🤖 AI Summary
Differential privacy machine learning (DPML) suffers from inconsistent evaluation protocols, heterogeneous implementations, and poor reproducibility, undermining the credibility of state-of-the-art (SoTA) claims. To address this, we conduct the first systematic benchmarking study of 11 cutting-edge DPML methods, rigorously assessing their reproducibility and transferability via controlled experiments—standardizing datasets, model architectures, and foundational techniques (e.g., DP-SGD) across diverse execution environments. Our results reveal substantial performance degradation for most methods outside their original configurations, confirming a reproducibility crisis in DPML. We identify critical factors—including DP noise sensitivity and hyperparameter coupling—and propose targeted mitigation strategies. Furthermore, we establish the first open DPML reproducibility benchmark and release a best-practice guideline to foster more scientific, comparable, and reliable DPML research.
📝 Abstract
There is a flurry of recent research papers proposing novel differentially private machine learning (DPML) techniques. These papers claim to achieve new state-of-the-art (SoTA) results and offer empirical results as validation. However, there is no consensus on which techniques are most effective or if they genuinely meet their stated claims. Complicating matters, heterogeneity in codebases, datasets, methodologies, and model architectures make direct comparisons of different approaches challenging.
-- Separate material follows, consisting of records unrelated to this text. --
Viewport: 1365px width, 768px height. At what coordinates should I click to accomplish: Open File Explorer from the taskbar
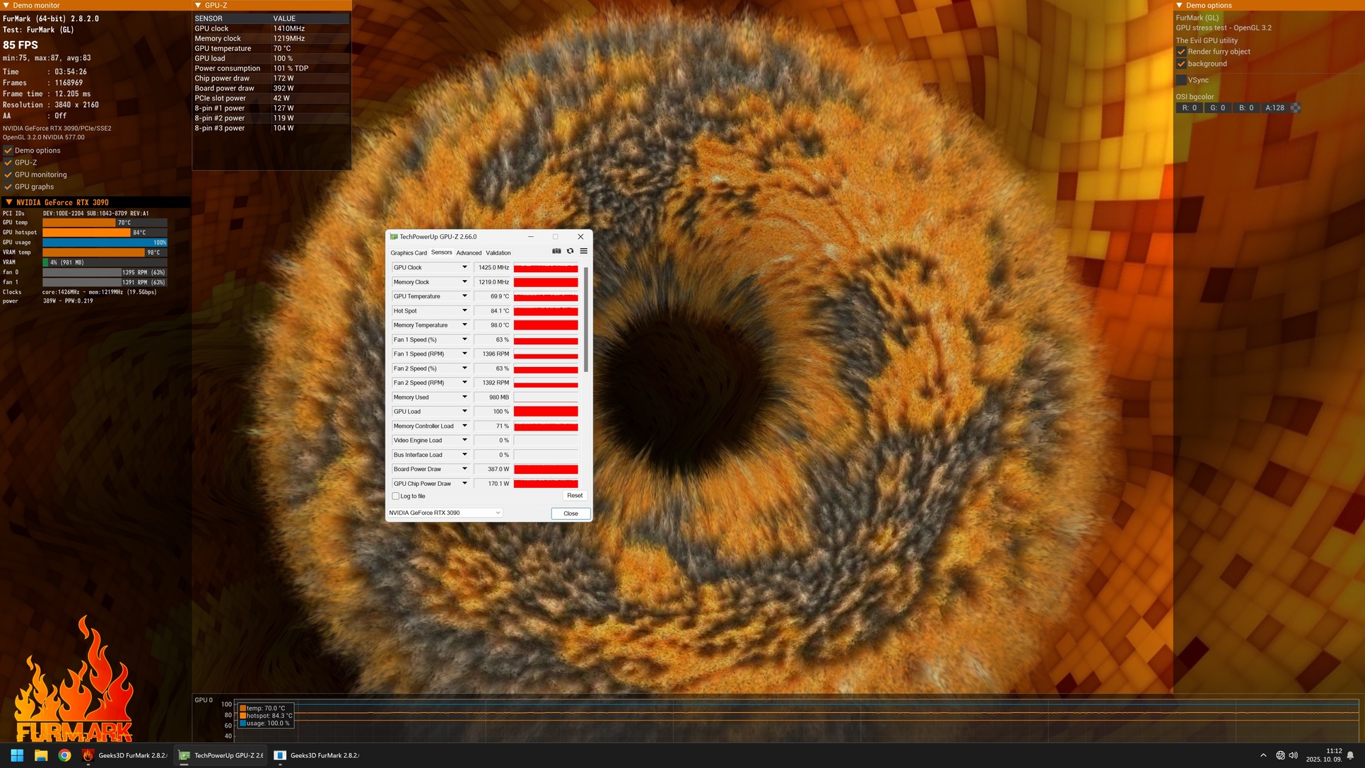[x=41, y=755]
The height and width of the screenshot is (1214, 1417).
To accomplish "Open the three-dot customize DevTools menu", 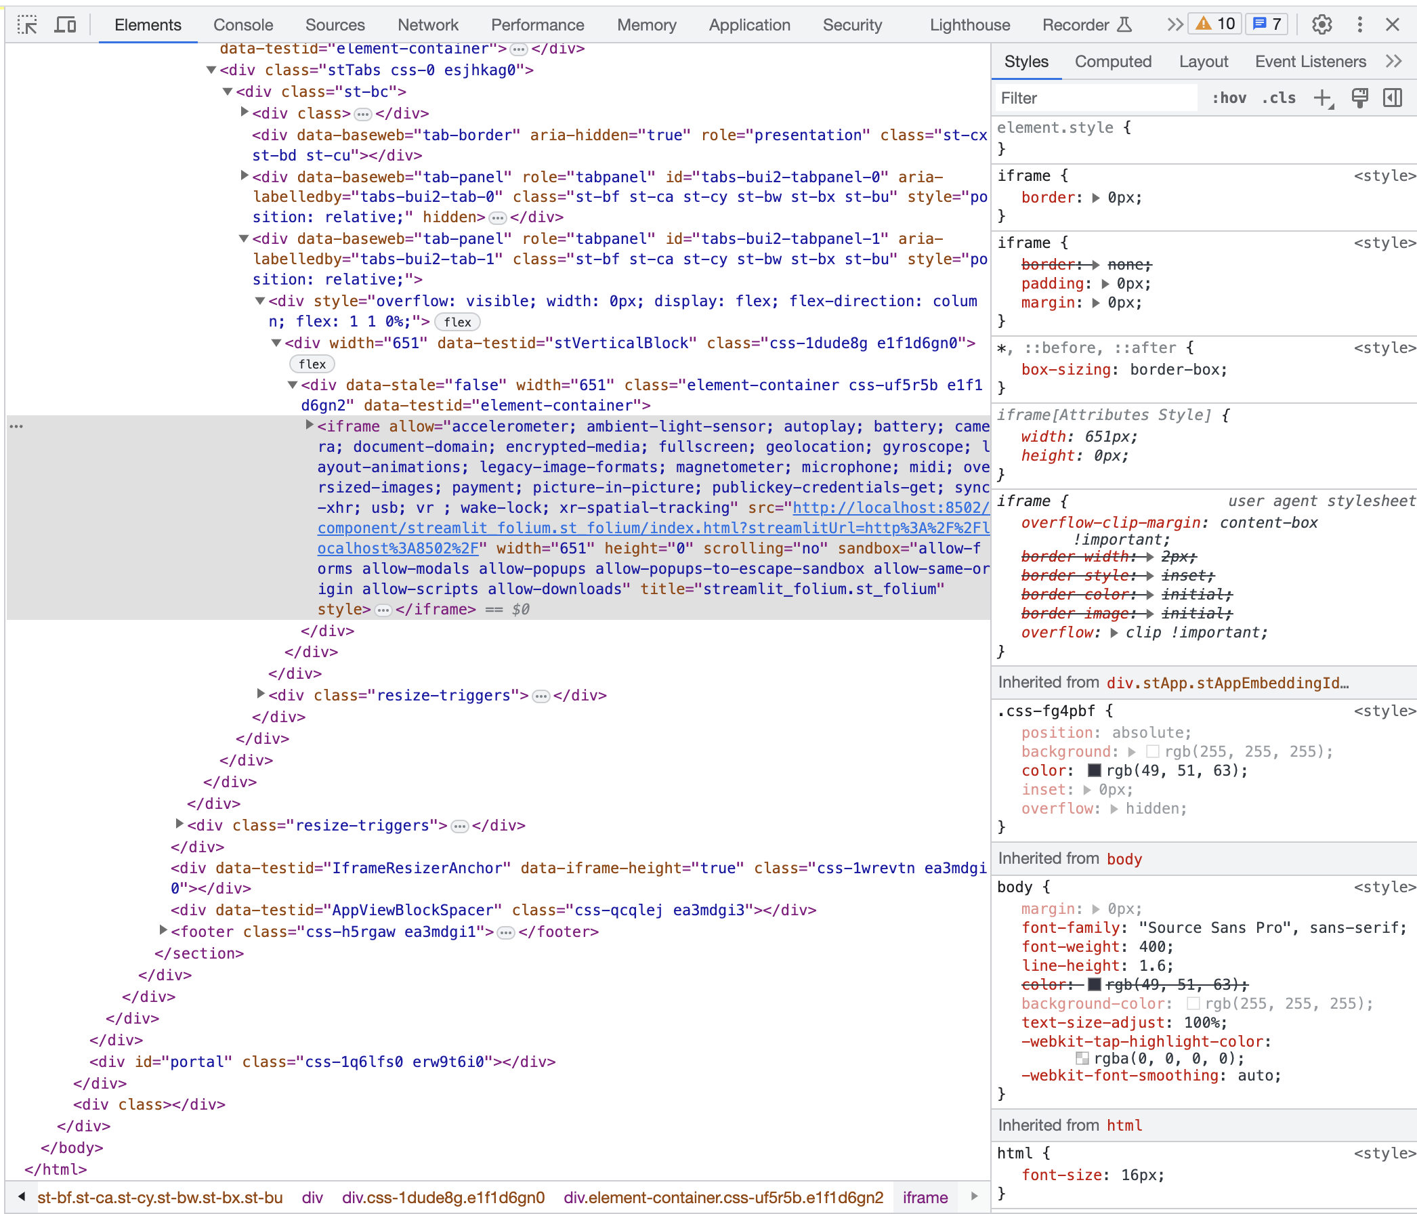I will [1360, 24].
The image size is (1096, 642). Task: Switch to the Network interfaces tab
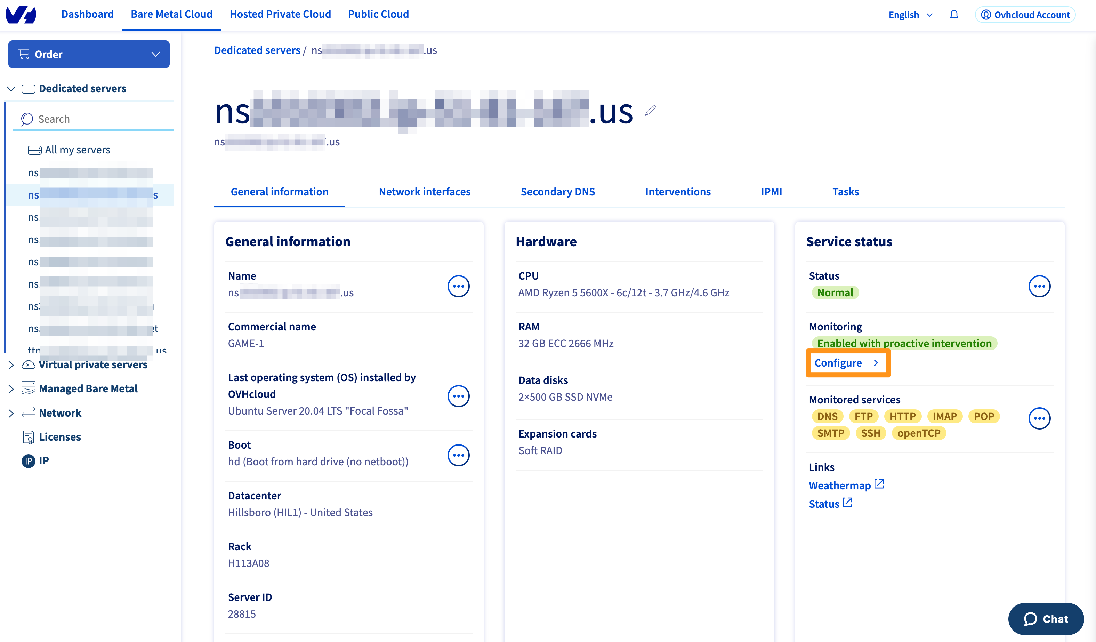coord(424,191)
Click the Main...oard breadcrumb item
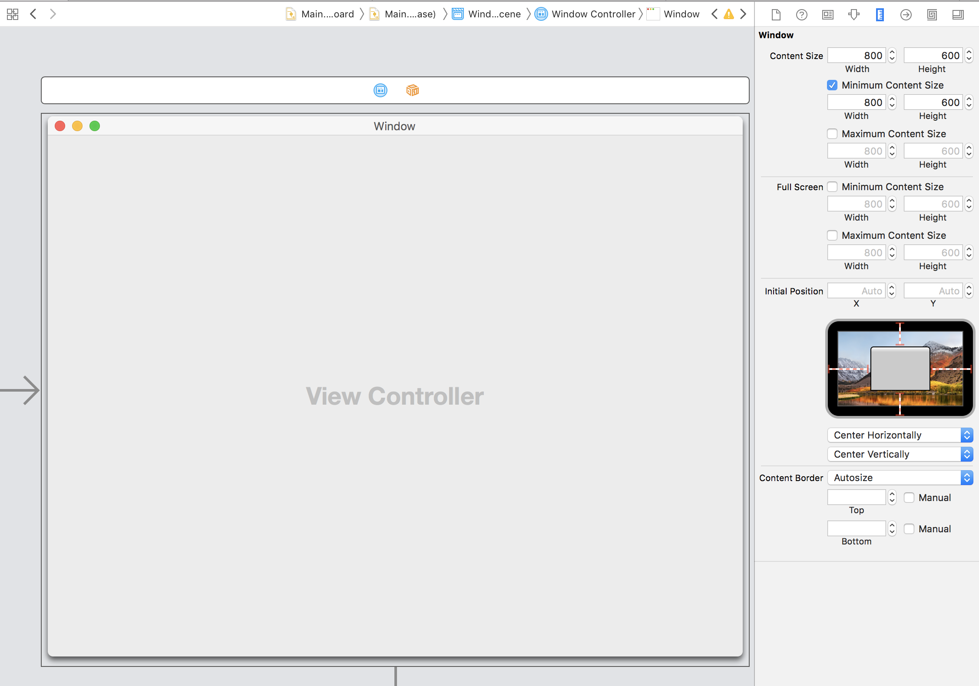 coord(327,14)
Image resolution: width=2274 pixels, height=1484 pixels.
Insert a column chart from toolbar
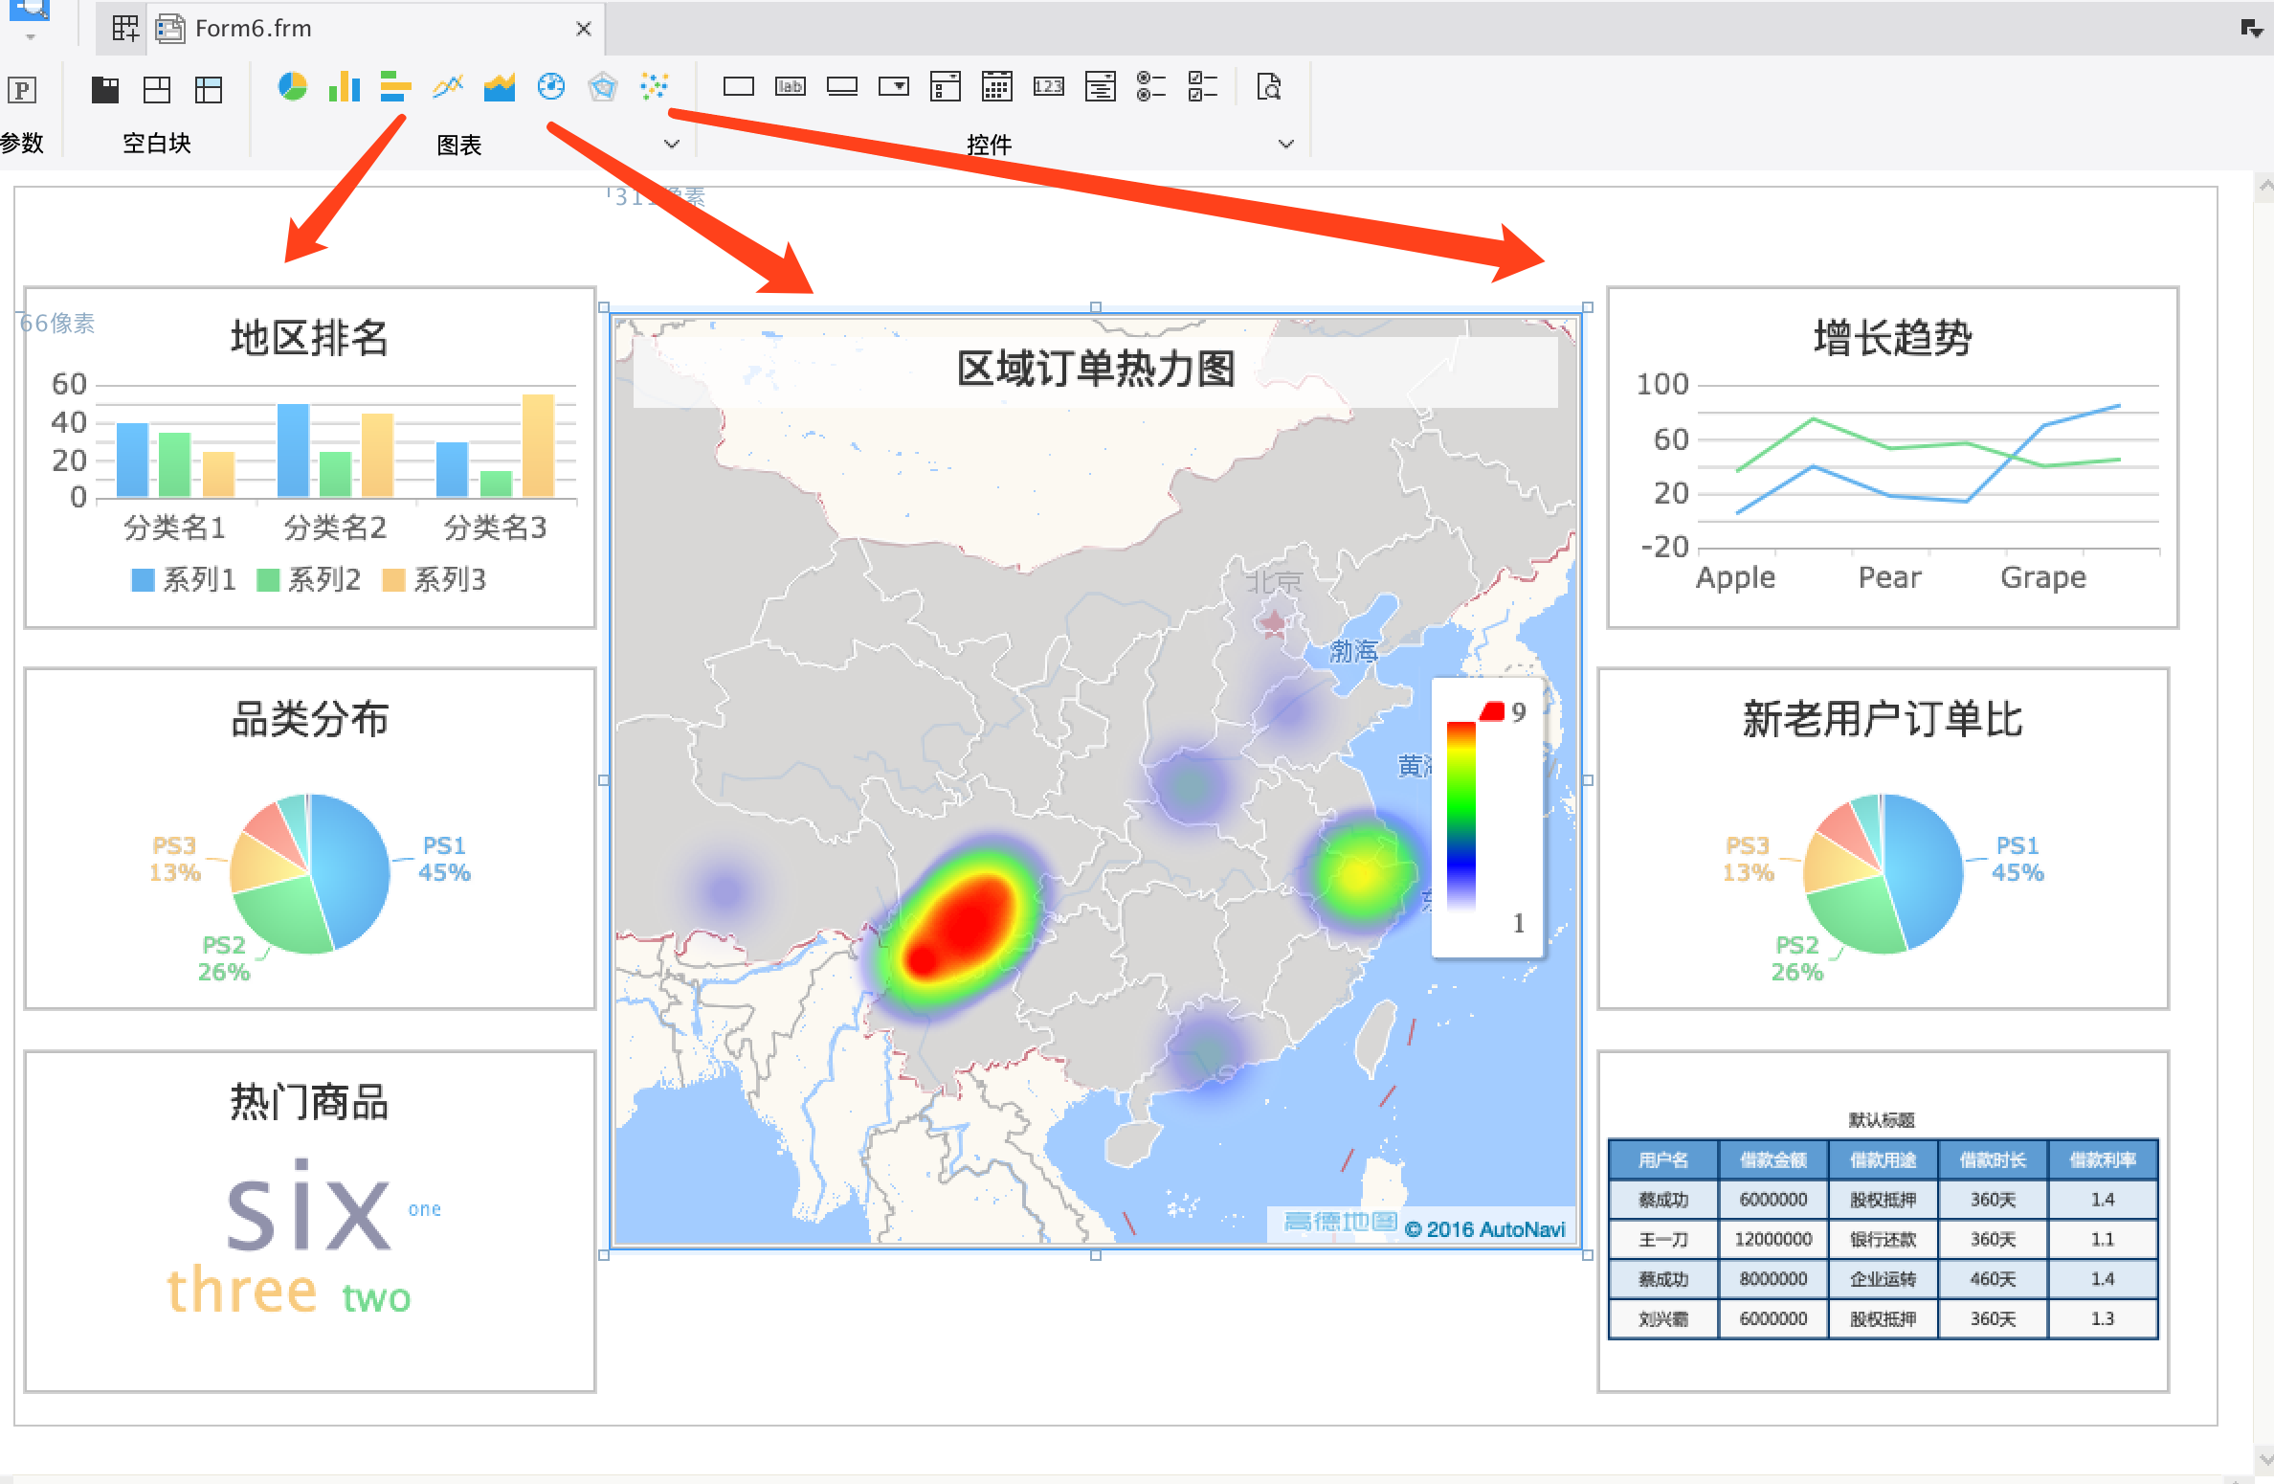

In this paper, we conduct a reproducibility and replicability (R+R) experiment on 11 different SoTA DPML techniques from the recent research literature. Results of our investigation are varied: while some methods stand up to scrutiny, others falter when tested outside their initial experimental conditions. We also discuss challenges unique to the reproducibility of DPML, including additional randomness due to DP noise, and how to address them. Finally, we derive insights and best practices to obtain scientifically valid and reliable results.